Sync Cloud Storage Drivers

Updated On 02 Oct 2025

Print
Dark
Light
PDF

Article summary

Did you find this summary helpful?

Thank you for your feedback

Dataloop enables seamless dataset management by allowing you to sync data from external cloud storage providers. This flexibility ensures efficient data organization and easy accessibility within the platform.

Sync Cloud Storage Data

Dataloop provides the capability to synchronize data from external cloud storage platforms. Users can connect their Dataloop accounts with popular cloud storage services such as Amazon S3, Google Cloud Storage, or Microsoft Azure, and seamlessly transfer data between these platforms and Dataloop.

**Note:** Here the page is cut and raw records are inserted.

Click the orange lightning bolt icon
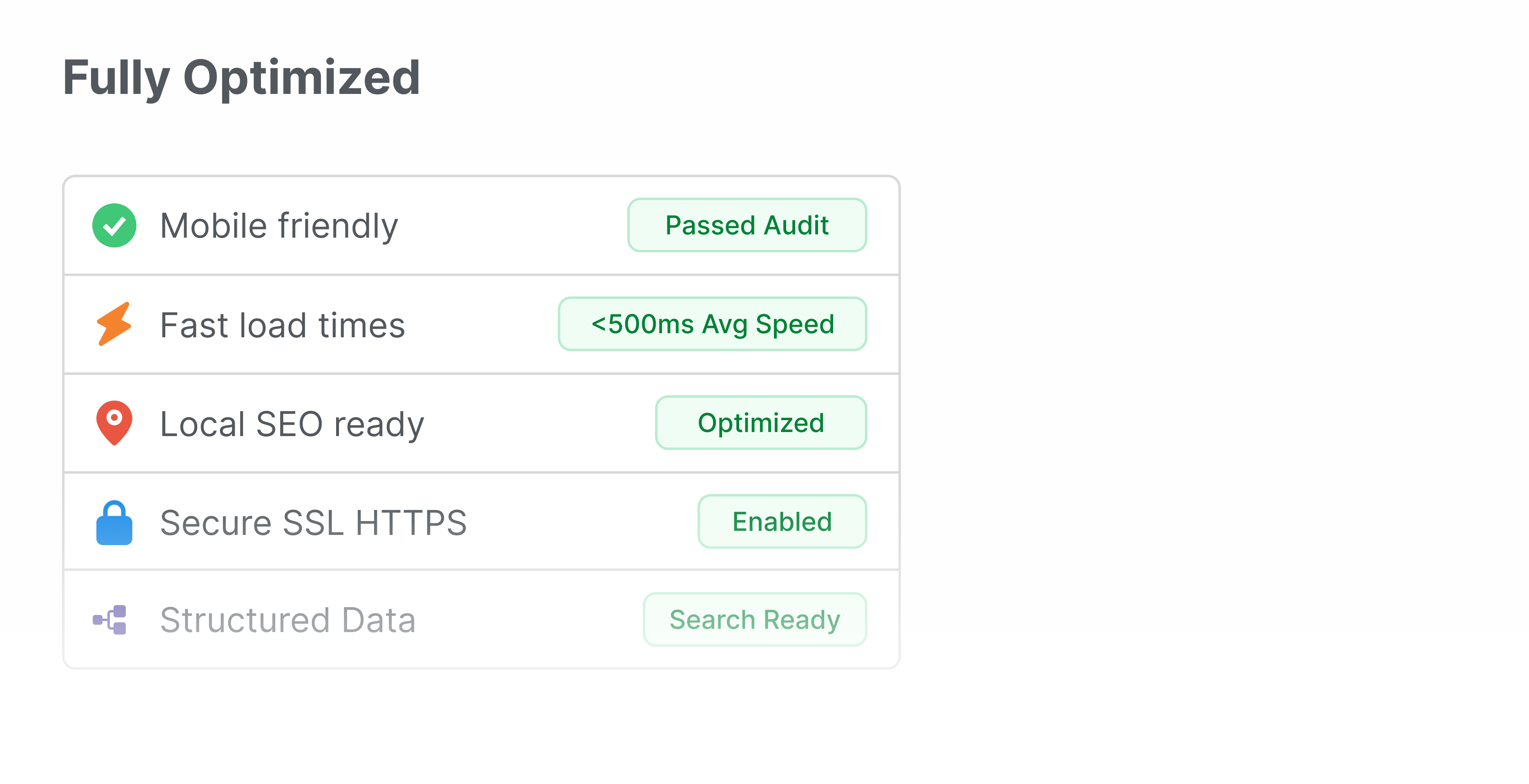 tap(114, 324)
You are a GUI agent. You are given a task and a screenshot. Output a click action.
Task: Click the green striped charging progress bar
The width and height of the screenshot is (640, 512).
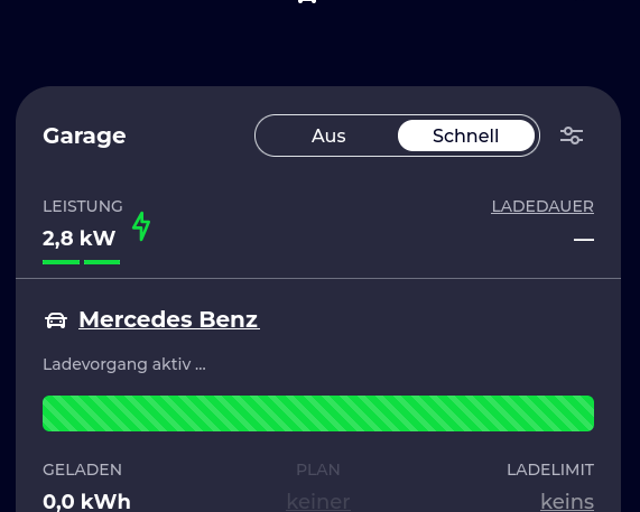318,413
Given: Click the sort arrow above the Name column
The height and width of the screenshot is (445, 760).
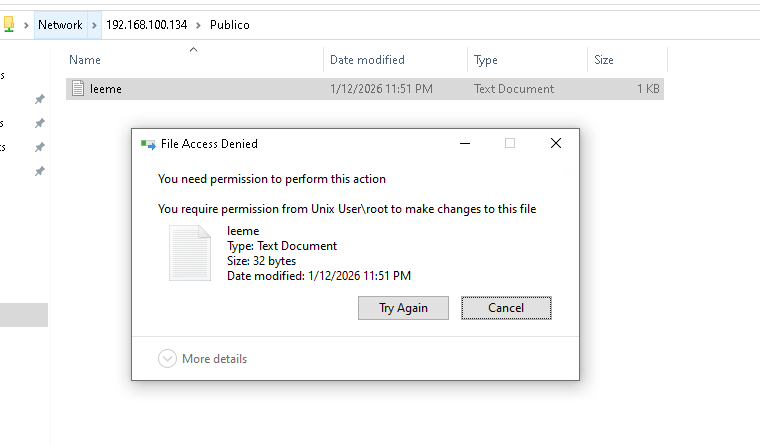Looking at the screenshot, I should 193,49.
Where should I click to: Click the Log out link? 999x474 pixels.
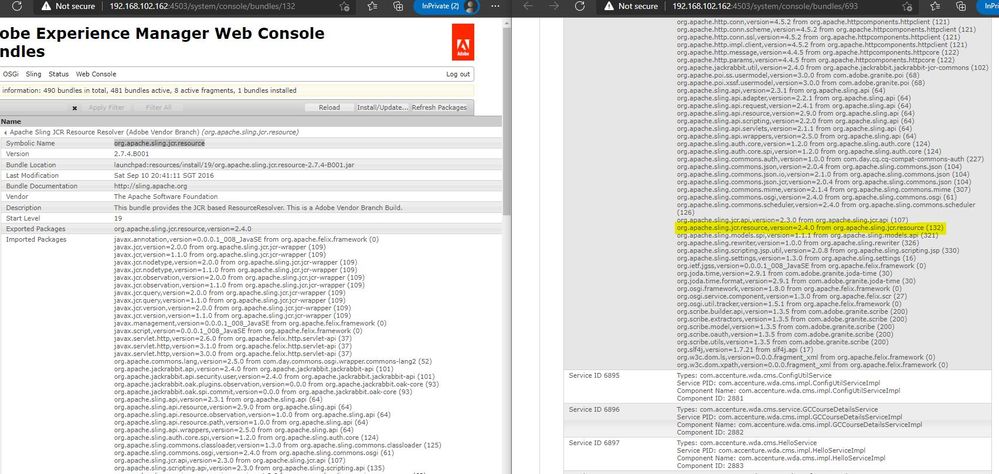[458, 74]
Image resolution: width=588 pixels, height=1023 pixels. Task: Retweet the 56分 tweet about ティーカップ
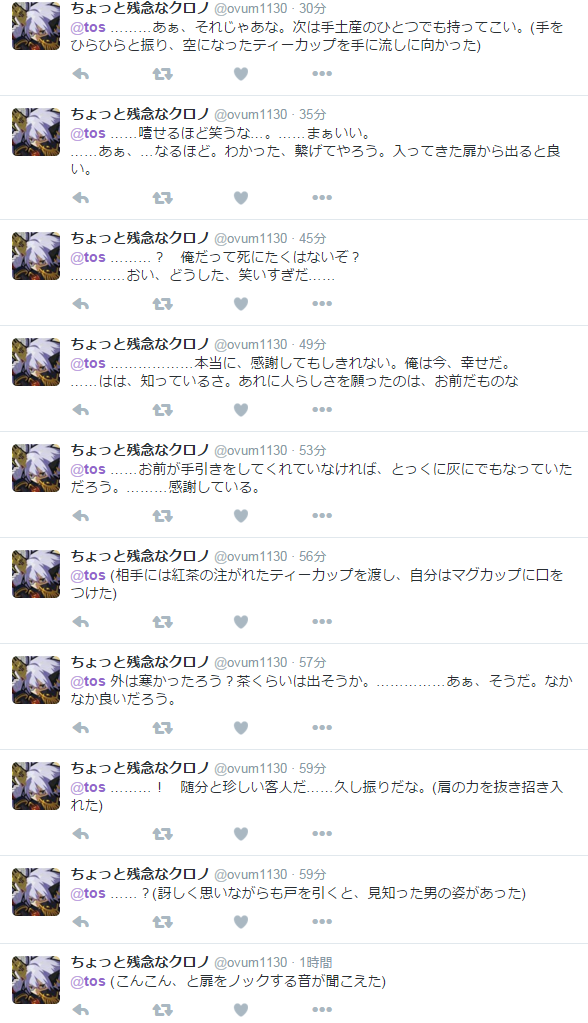point(162,622)
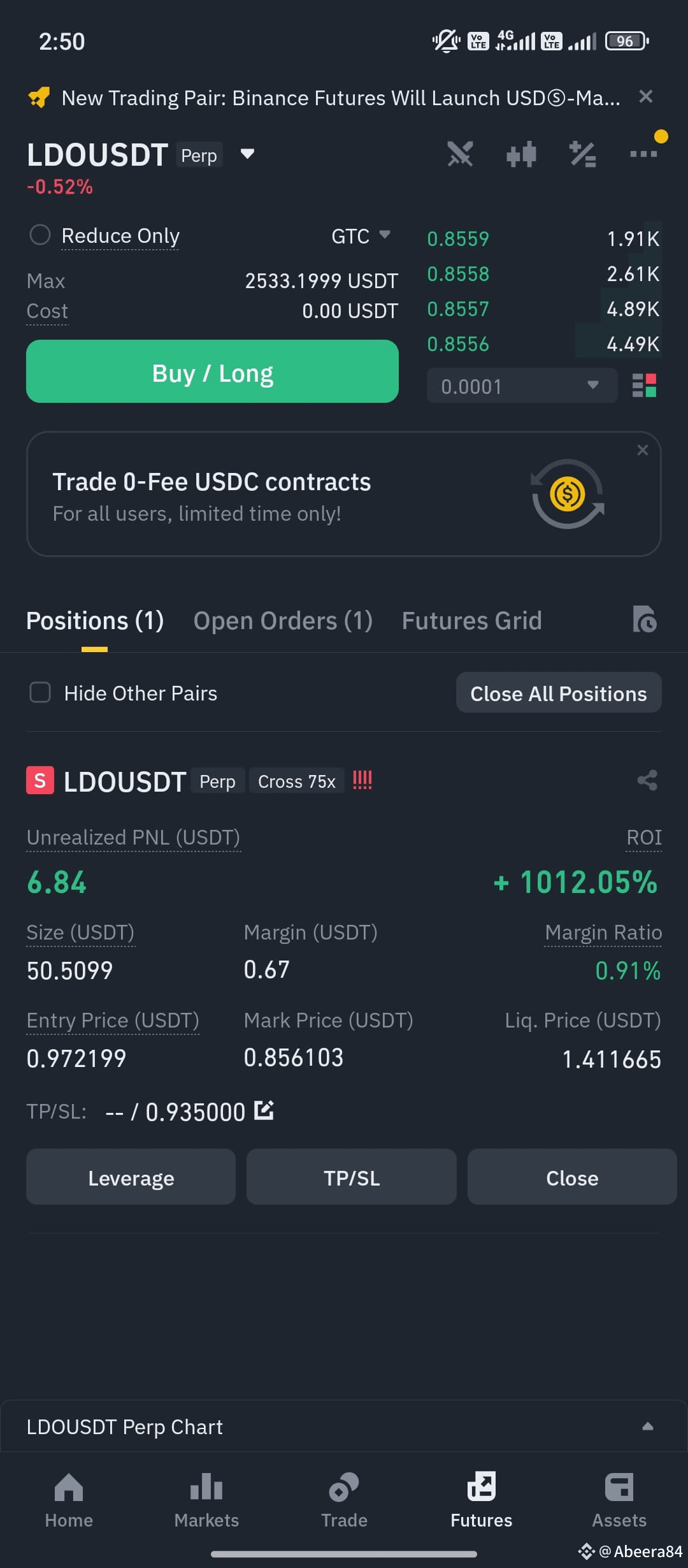Viewport: 688px width, 1568px height.
Task: Dismiss the 0-Fee USDC contracts banner
Action: pos(643,450)
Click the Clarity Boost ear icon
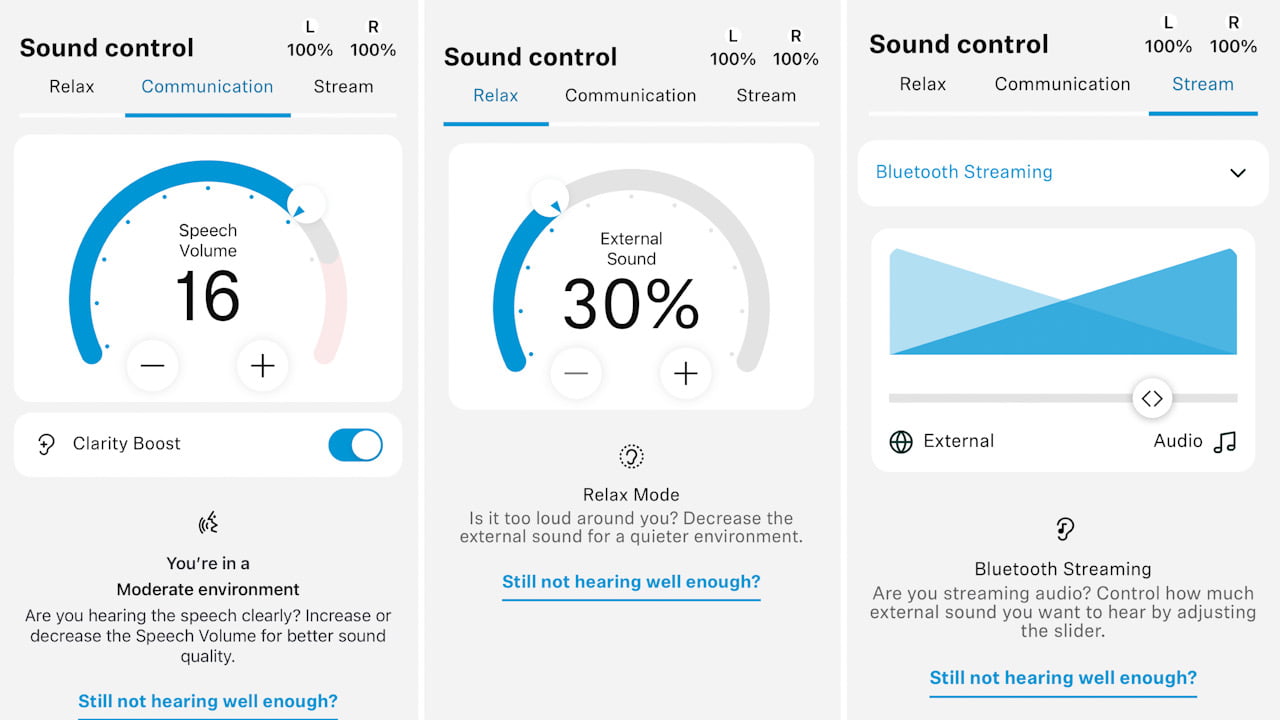 tap(46, 444)
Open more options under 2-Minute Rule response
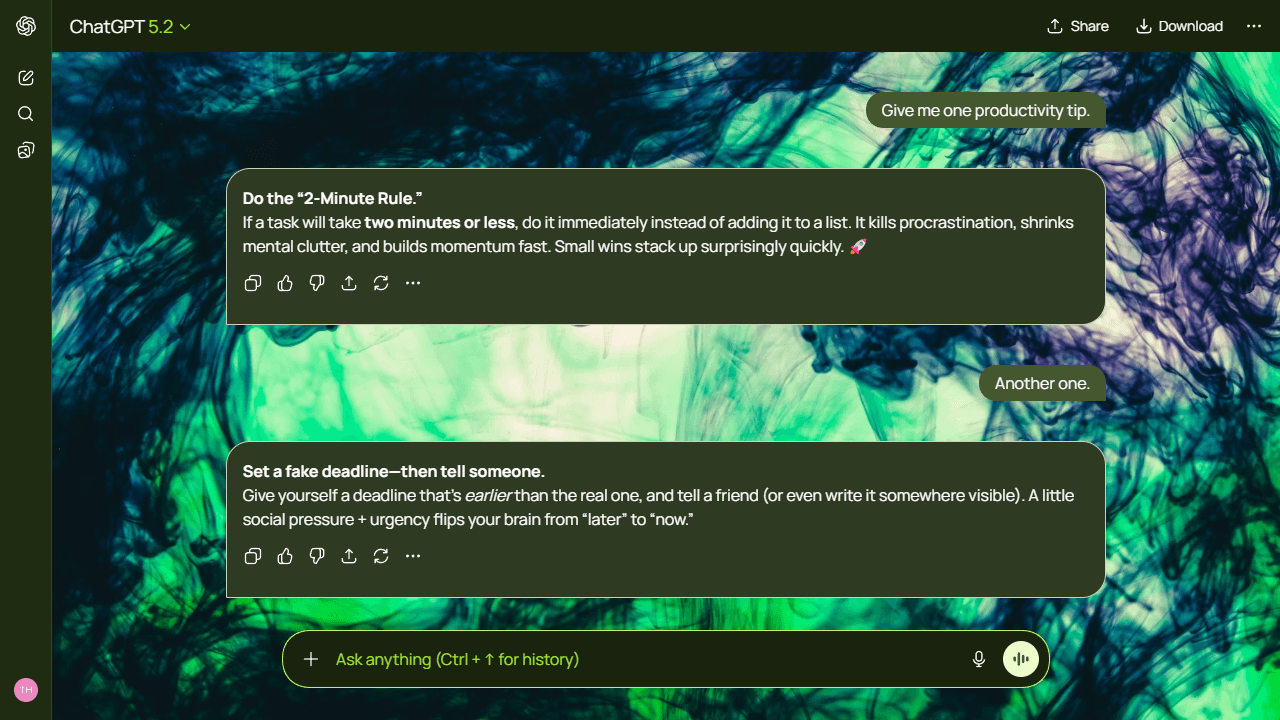 pyautogui.click(x=413, y=283)
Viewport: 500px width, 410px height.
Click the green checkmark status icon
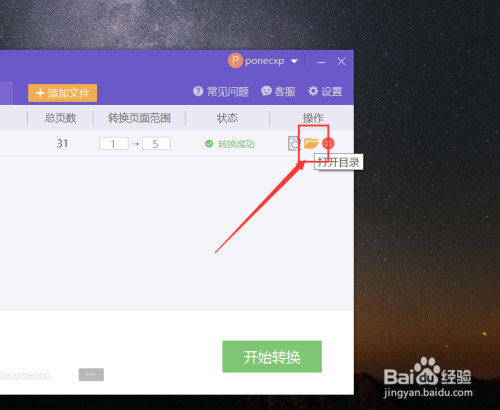(x=209, y=144)
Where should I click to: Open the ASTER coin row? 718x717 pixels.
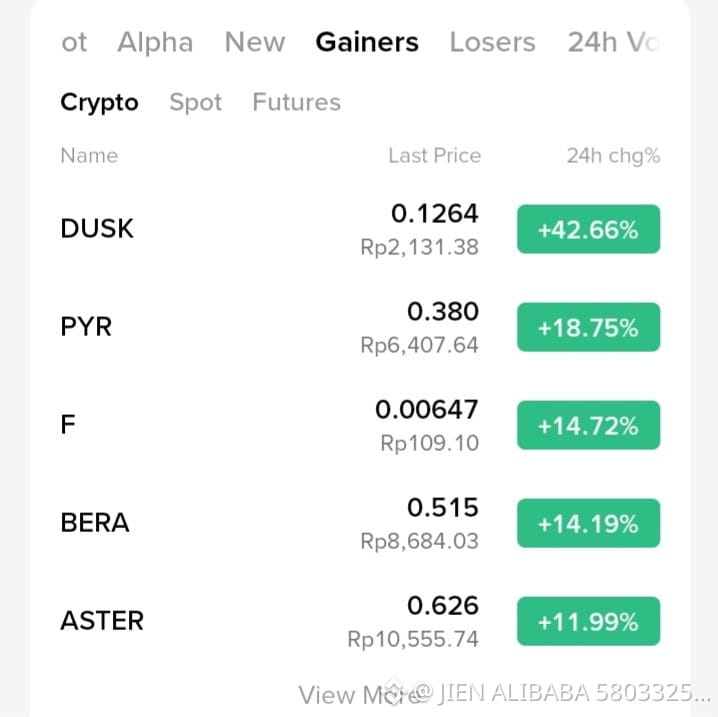click(360, 621)
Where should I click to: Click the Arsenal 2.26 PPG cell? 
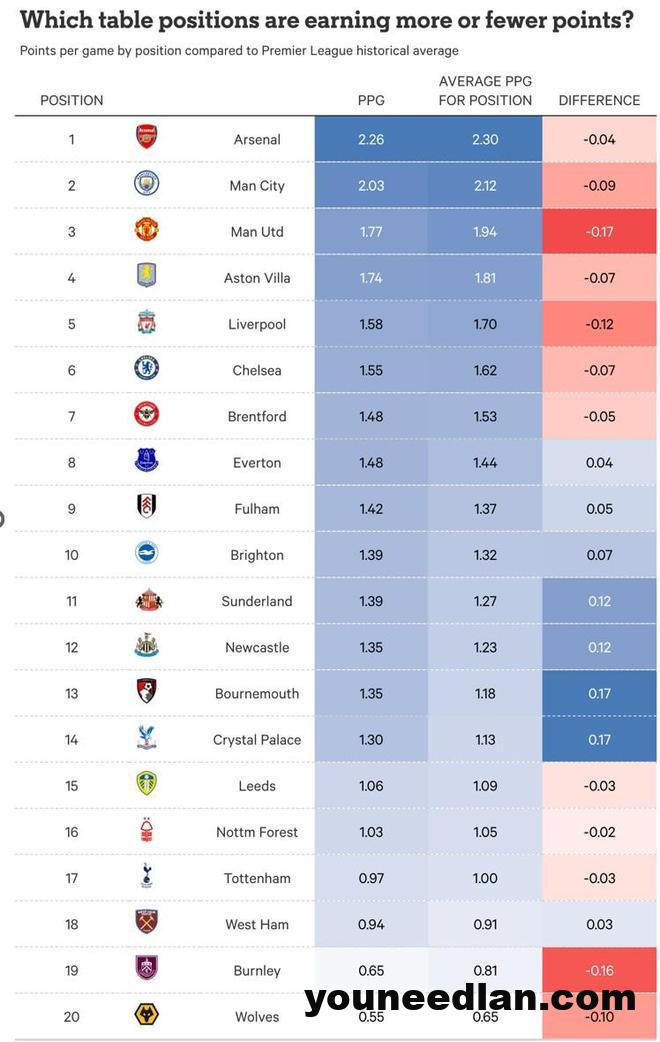click(x=371, y=139)
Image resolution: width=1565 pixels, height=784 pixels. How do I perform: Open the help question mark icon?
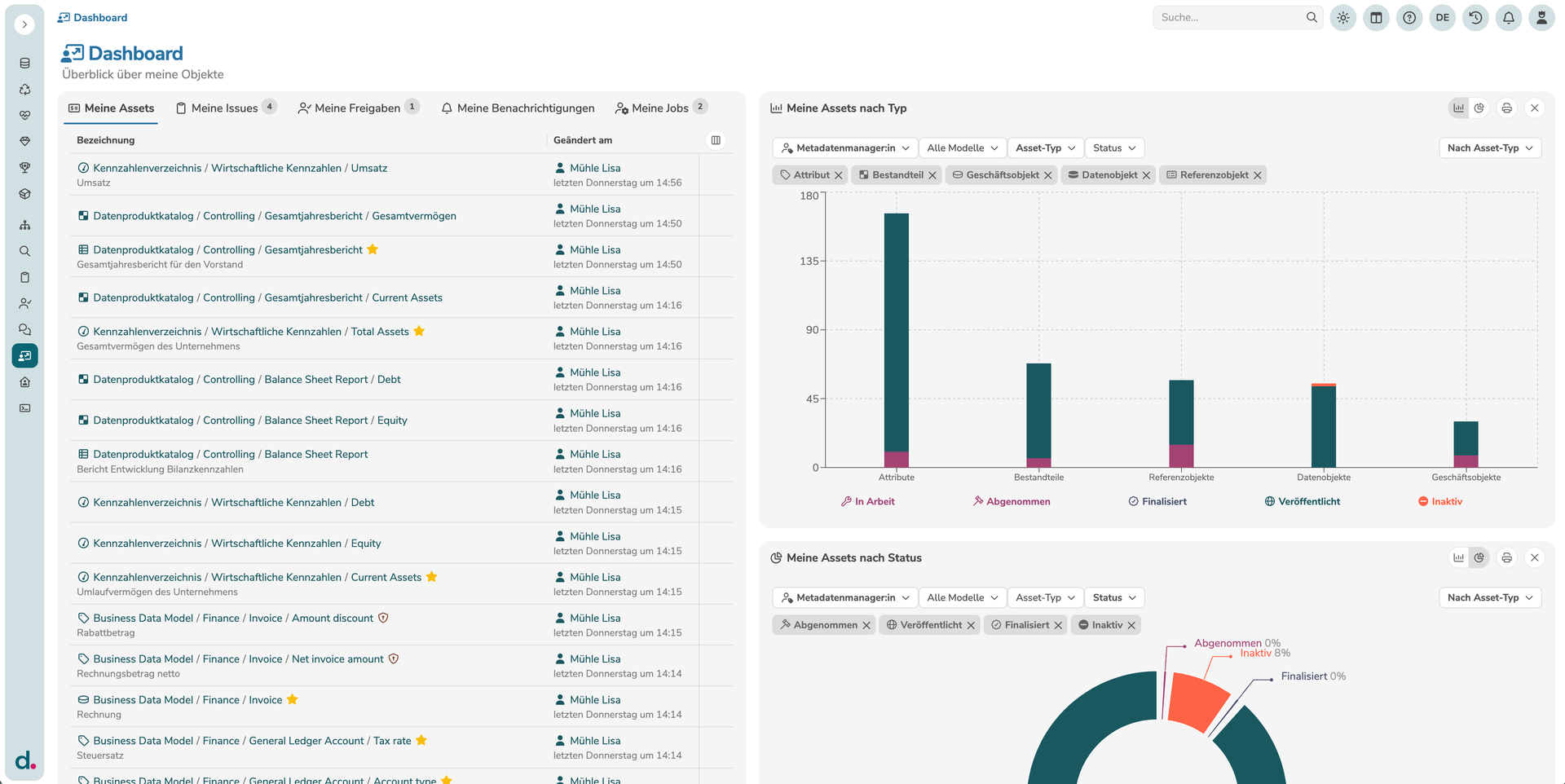point(1408,18)
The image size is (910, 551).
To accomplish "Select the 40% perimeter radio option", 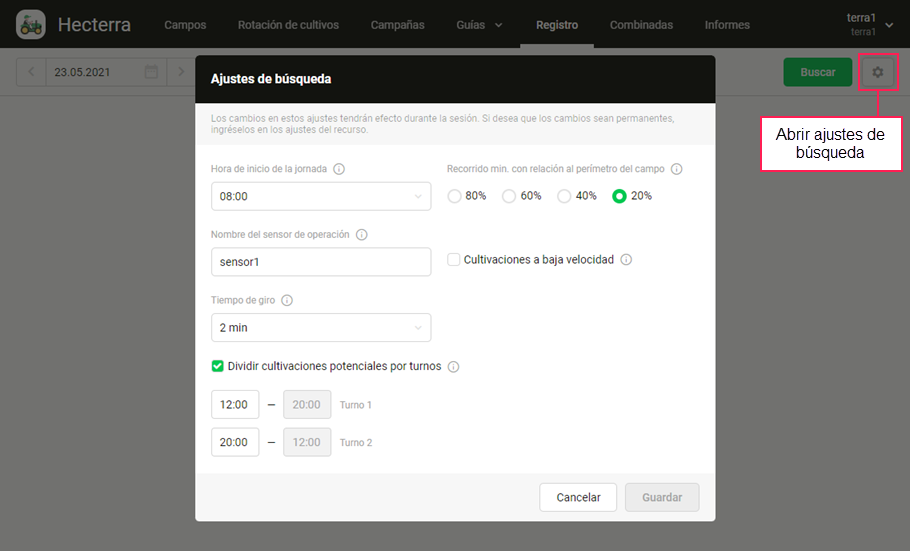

Syncing data allows users to leverage existing data stored in external cloud services within the Dataloop environment, enabling them to centralize and manage all their data in one place.

Prerequisites for Syncing a Storage Driver

To integrate your cloud storage services, see the Integrations Overview article.
To connect your cloud storage and sync files to Dataloop using the SDK, see the Data Management Tutorial.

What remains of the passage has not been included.